◆ **EXERCISE A**:
Echo the passage on executive stock awards below, everything from "In part, this" down to "interests of shareholders.".

◆ **PASSAGE SHOWN**:
In part, this change is a reflection of the Trust's determination to
begin in 2003 to record options as an expense at the time of
issuance. Additionally, greater reliance on restricted shares
reduces the potential dilutive impact from option grants. This
change is intended to provide appropriate long-term incentive to
Named Executive Officers that is competitive and consistent with the
interests of shareholders.
From FBL Financial
Group, proxy statement filed on 3/31/2004: For 2004 we have
included grants of performance-based restricted stock to the
executive group. This change is partially in response to our
expensing of stock option costs, and partially to create more
performance based incentives for this key group. We traditionally
grant stock options to executives and other key employees each
January 15. For the 2004 grant, we have determined a target level of
incentive awards to this group, then divided it by value, 50% in
stock options and 50% in performance-based restricted stock.

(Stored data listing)
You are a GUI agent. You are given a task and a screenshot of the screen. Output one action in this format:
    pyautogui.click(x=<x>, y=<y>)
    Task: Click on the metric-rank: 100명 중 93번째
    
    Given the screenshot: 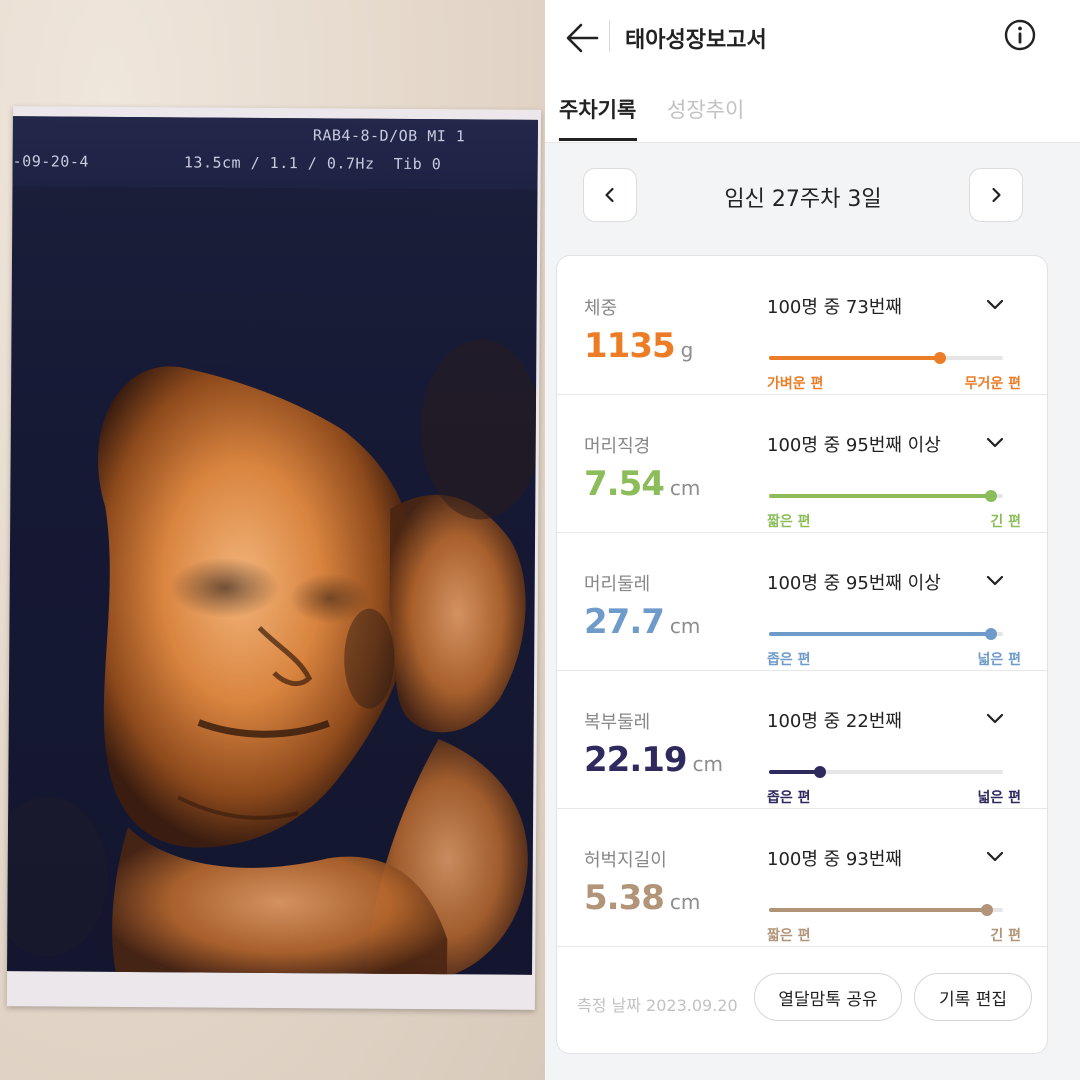 What is the action you would take?
    pyautogui.click(x=834, y=860)
    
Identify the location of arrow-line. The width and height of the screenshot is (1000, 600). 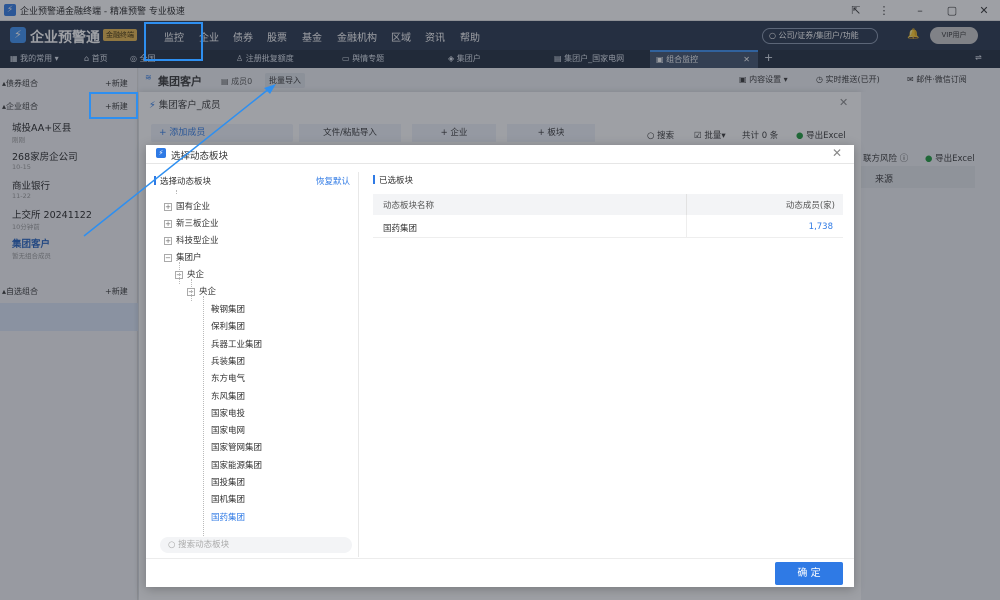
(177, 162).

◆ **EXERCISE B**:
Duplicate the lines of the listing above, everything from the line containing "Identify the location" down to the end of the listing, with both ends included and the pictures left out.

◆ **EXERCISE ANSWER A**:
In part, this change is a reflection of the Trust's determination to
begin in 2003 to record options as an expense at the time of
issuance. Additionally, greater reliance on restricted shares
reduces the potential dilutive impact from option grants. This
change is intended to provide appropriate long-term incentive to
Named Executive Officers that is competitive and consistent with the
interests of shareholders.

◆ **EXERCISE ANSWER B**:
Identify the location of arrow-line. The width and height of the screenshot is (1000, 600). 
(177, 162).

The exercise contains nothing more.